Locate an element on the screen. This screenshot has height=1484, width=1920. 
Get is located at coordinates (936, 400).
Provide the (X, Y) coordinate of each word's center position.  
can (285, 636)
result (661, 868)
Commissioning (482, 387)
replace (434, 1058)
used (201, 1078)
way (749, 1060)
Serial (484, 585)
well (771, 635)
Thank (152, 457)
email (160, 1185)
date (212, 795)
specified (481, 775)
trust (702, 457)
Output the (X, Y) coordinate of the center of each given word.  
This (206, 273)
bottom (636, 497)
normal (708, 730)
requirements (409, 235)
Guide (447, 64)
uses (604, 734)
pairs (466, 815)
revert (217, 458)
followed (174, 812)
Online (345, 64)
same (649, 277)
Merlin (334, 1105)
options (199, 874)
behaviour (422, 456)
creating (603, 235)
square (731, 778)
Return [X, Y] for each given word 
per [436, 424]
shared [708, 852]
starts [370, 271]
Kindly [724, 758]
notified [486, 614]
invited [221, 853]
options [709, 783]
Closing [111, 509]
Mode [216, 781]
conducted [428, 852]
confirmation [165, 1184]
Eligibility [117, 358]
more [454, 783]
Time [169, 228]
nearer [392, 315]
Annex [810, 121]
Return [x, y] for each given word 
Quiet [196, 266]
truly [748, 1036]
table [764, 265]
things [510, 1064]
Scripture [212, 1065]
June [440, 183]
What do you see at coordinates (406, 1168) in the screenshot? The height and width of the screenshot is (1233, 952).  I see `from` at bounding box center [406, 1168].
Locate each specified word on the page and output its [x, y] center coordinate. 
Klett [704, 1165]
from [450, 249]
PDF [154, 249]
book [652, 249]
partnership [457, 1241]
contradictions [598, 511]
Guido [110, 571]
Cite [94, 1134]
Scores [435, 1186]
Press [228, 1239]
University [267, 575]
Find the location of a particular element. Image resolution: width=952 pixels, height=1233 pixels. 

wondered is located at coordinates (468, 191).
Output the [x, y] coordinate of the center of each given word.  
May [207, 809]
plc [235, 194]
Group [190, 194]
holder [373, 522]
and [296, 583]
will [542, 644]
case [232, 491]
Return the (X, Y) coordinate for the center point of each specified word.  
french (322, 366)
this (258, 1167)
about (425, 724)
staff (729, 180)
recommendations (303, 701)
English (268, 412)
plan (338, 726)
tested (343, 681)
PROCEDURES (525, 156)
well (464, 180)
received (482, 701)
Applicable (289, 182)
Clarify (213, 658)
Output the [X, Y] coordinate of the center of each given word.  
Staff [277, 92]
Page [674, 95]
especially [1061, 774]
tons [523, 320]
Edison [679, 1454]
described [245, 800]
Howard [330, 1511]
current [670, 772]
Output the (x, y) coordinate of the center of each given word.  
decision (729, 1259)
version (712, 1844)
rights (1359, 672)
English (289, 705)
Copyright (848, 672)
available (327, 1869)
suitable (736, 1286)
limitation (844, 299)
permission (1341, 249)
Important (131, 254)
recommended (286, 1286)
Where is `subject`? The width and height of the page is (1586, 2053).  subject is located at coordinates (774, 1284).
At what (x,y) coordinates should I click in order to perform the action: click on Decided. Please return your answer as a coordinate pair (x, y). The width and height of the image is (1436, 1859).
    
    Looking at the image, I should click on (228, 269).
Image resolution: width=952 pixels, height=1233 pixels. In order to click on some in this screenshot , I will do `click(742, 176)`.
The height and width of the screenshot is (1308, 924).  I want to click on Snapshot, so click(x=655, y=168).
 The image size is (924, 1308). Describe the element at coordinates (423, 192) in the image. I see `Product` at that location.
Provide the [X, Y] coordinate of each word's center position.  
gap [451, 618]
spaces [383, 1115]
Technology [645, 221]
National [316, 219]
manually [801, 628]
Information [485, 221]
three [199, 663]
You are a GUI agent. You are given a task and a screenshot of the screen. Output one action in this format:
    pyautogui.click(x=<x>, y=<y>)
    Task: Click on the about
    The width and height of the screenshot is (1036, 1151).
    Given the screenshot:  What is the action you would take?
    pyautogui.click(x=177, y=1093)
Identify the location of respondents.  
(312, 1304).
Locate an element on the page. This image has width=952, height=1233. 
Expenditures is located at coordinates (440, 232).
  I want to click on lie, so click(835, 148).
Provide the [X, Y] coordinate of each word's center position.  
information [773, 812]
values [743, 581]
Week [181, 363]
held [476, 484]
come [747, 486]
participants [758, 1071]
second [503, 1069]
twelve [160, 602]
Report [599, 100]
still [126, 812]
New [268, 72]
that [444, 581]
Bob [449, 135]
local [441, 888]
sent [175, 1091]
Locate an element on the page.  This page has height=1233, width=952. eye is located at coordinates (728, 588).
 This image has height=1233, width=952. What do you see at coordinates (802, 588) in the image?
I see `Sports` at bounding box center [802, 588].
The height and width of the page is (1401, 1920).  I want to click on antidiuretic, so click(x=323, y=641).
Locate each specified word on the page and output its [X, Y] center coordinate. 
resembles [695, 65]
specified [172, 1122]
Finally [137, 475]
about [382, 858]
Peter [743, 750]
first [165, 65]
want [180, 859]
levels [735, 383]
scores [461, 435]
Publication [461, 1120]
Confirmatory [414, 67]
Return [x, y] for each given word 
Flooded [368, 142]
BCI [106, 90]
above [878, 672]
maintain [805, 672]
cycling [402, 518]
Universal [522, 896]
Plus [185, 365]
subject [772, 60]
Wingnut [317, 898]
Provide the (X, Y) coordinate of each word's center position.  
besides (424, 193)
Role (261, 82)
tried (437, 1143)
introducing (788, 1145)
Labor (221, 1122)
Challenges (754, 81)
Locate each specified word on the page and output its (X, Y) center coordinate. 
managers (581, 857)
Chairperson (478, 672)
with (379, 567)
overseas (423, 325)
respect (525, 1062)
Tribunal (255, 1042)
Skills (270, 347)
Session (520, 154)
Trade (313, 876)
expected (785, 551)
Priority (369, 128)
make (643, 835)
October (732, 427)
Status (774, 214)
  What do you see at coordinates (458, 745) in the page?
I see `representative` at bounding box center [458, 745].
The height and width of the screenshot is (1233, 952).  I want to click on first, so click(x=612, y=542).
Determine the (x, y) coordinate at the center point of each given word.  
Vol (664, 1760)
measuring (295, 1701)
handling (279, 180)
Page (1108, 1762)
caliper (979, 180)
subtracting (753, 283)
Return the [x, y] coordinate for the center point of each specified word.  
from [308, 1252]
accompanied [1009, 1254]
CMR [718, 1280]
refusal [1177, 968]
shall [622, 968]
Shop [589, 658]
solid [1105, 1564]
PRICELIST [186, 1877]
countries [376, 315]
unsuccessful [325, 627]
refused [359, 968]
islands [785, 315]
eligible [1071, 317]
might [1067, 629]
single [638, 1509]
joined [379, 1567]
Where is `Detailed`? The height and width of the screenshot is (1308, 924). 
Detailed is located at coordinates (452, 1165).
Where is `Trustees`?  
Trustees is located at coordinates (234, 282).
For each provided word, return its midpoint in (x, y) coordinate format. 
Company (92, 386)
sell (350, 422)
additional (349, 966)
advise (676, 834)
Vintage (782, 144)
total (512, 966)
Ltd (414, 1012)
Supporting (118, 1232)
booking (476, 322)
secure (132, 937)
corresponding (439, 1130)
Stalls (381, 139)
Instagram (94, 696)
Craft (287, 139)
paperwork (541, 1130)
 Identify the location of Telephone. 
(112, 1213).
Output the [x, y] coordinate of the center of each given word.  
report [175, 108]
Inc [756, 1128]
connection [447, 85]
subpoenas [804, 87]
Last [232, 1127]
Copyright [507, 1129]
---+---
### Request
Quote word for word the lines from the one with "current [670, 772]" up to and including the one with "I want to click on lie, so click(835, 148).".

### Complete response
current [670, 772]
Output the (x, y) coordinate of the center of each given word.  
decision (729, 1259)
version (712, 1844)
rights (1359, 672)
English (289, 705)
Copyright (848, 672)
available (327, 1869)
suitable (736, 1286)
limitation (844, 299)
permission (1341, 249)
Important (131, 254)
recommended (286, 1286)
Where is `subject`? The width and height of the page is (1586, 2053).  subject is located at coordinates (774, 1284).
At what (x,y) coordinates should I click in order to perform the action: click on Decided. Please return your answer as a coordinate pair (x, y). The width and height of the image is (1436, 1859).
    
    Looking at the image, I should click on (228, 269).
Image resolution: width=952 pixels, height=1233 pixels. In order to click on some in this screenshot , I will do `click(742, 176)`.
The height and width of the screenshot is (1308, 924).  I want to click on Snapshot, so click(x=655, y=168).
 The image size is (924, 1308). Describe the element at coordinates (423, 192) in the image. I see `Product` at that location.
Provide the [X, Y] coordinate of each word's center position.  
gap [451, 618]
spaces [383, 1115]
Technology [645, 221]
National [316, 219]
manually [801, 628]
Information [485, 221]
three [199, 663]
You are a GUI agent. You are given a task and a screenshot of the screen. Output one action in this format:
    pyautogui.click(x=<x>, y=<y>)
    Task: Click on the about
    The width and height of the screenshot is (1036, 1151).
    Given the screenshot:  What is the action you would take?
    pyautogui.click(x=177, y=1093)
Identify the location of respondents.  
(312, 1304).
Locate an element on the page. This image has width=952, height=1233. 
Expenditures is located at coordinates (440, 232).
  I want to click on lie, so click(835, 148).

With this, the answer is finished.